Setelah Ratna pergi, aku berediri menatap kaleng tembakau dari Pertempuran Teminabuan. Tidak memberiku ide apapun. Aku berpikir bahwa saya seharusnya bersikap keras terhadap Ratna dan mengorek informasi darinya.
Saat ini aku sedang dalam kondisi yang sangat buruk. Aku pergi ke meja minuman dan mencampur gin dan tonik dalam gelas bir....
***
Hari berikutnya aku memutuskan untuk men datangi Warung Emak. Aku harus mencari tahu alasan pertemuan sembunyi-sembunyi antara David dan Ratna di lokasi yang tak masuk akal.
Jika Ratna menyebut salah satu dari selusin bar yang ada di kota, itu masih masuk akal. Tetapi keduanya bertemu di warung pinggir jalan lintas provinsi terdengar sangat luar biasa.
Saat aku memasuki halaman parkir warung, aku semakin bertanya-tanya. Warung Emak hanyalah gubuk kayu tak jauh dari pintu keluar tol Cikampek Utama.
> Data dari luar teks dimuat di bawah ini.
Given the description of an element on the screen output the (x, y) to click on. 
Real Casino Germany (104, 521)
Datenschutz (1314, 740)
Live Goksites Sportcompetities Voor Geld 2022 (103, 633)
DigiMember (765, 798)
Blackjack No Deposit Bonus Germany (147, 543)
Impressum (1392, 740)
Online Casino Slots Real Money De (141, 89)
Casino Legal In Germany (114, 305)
Tampak bobrok dan menyedihkan, dan tidak memberikan sambutan yang baik kepada yang mampir.
Papan nama menyatakan bahwa makanan panas tersedia dua puluh empat jam, siang atau malam, dan bahwa nama pemiliknya adalah Emak Ema. Aku memarkir mobil dan masuk.
Interiornya buruk. Setengah lusin meja tua dengan bangku kayu kasar, dan di setiap meja berdiri sebotol kecap dan satu set saus plastik murahan. Sebuah teko teh dan beberapa mangkuk nasi yang tampak kusam di bawah penutup kaca. Di belakang konter, membaca koran, duduk seorang wanita besar  berotot yang kuduga sebagai Mak Ema.
Seperti warungnya, Mak Ema kasar dan tidak terlalu bersih. Rambutnya beruban dan tergerai kusut di kepalanya. Dagunya berlipat tiga dengan dada montok bergayut. Matanya kecil tertutup asap rokok tapi tajam.
Dia menatapku, dan aku bertanya-tanya sekali lagi apa dia memiliki kesamaan dengan David dan Ratna.
Ma melirik ke atas dan bangun dari kursinya dengan susah payah, lalu menyeka tangannya di gaunnya yang penuh noda minyak, dan menyingkirkan sejumput rambut dari matanya.